Why freed struct in C still has data?

When I run this code:

#include <stdio.h>

typedef struct _Food
{
    char          name [128];
} Food;

int
main (int argc, char **argv)
{
    Food  *food;

food = (Food*) malloc (sizeof (Food));
snprintf (food->name, 128, "%s", "Corn");

free (food);

printf ("%d\n", sizeof *food);
printf ("%s\n", food->name);
}

I still get

128
Corn

although I have freed food. Why is this? Is memory really freed?


Solution 1:

When you free 'food', you are saying you are done with it. However, the pointer food still points to the same address, and that data is still there (it would be too much overhead to have to zero out every bit of memory that's freed when not necessary)
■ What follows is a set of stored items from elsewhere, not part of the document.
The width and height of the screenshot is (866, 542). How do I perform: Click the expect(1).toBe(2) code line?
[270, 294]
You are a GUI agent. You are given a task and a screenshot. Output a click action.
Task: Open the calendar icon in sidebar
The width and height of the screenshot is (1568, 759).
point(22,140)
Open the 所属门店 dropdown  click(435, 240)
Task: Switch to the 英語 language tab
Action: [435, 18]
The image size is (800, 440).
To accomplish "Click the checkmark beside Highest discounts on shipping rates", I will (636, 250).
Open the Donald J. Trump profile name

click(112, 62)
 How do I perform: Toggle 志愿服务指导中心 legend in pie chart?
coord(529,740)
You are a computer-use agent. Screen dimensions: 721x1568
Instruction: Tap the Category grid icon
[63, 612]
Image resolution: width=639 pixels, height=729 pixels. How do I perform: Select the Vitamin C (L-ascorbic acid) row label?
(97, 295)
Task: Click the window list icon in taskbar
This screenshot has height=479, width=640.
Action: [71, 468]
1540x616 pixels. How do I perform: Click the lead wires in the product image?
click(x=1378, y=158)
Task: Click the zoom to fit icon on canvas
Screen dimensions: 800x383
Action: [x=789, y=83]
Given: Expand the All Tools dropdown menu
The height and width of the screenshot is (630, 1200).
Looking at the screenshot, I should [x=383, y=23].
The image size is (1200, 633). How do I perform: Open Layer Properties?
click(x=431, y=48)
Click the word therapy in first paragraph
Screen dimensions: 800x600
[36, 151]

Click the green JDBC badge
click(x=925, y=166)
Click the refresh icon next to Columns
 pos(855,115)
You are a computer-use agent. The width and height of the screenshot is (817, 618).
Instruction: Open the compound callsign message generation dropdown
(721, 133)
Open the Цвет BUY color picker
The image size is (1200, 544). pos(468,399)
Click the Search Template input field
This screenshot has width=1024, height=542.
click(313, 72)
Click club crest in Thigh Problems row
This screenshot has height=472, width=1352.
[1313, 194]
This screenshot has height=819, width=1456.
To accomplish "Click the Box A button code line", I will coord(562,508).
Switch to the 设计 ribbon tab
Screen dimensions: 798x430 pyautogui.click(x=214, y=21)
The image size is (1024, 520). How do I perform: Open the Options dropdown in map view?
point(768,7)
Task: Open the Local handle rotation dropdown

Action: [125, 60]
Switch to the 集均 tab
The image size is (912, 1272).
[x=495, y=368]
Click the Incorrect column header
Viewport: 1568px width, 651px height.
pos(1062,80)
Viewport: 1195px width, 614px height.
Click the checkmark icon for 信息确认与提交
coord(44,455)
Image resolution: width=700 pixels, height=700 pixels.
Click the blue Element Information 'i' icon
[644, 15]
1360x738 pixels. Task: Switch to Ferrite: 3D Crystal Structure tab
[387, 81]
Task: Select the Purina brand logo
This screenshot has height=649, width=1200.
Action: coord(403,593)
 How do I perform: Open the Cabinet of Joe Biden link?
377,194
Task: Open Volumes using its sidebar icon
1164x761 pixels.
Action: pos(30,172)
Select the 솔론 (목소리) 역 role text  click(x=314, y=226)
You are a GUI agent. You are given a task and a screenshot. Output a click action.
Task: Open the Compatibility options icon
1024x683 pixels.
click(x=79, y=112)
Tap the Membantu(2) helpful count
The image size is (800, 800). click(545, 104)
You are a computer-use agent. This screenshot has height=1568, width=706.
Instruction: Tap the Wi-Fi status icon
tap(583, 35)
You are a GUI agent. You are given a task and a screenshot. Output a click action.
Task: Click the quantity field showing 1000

Basically it's because it's such a small example that this works. If any other malloc calls were in between the free and the print statements, there's a chance that you wouldn't be seeing this, and would most likely crash in some awful way. You shouldn't rely on this behavior.

Solution 2:

There is nothing like free food :) When you "free" something, it means that the same space is again ready to be used by something else. It does NOT mean filling it up by garbage. Secondly, the pointer value has not changed -- if you are seriously coding you should set a pointer to NULL once you have freed it so that potential junk accesses like this do not happen.

Solution 3:

Freeing memory doesn't necessarily overwrite the contents of it.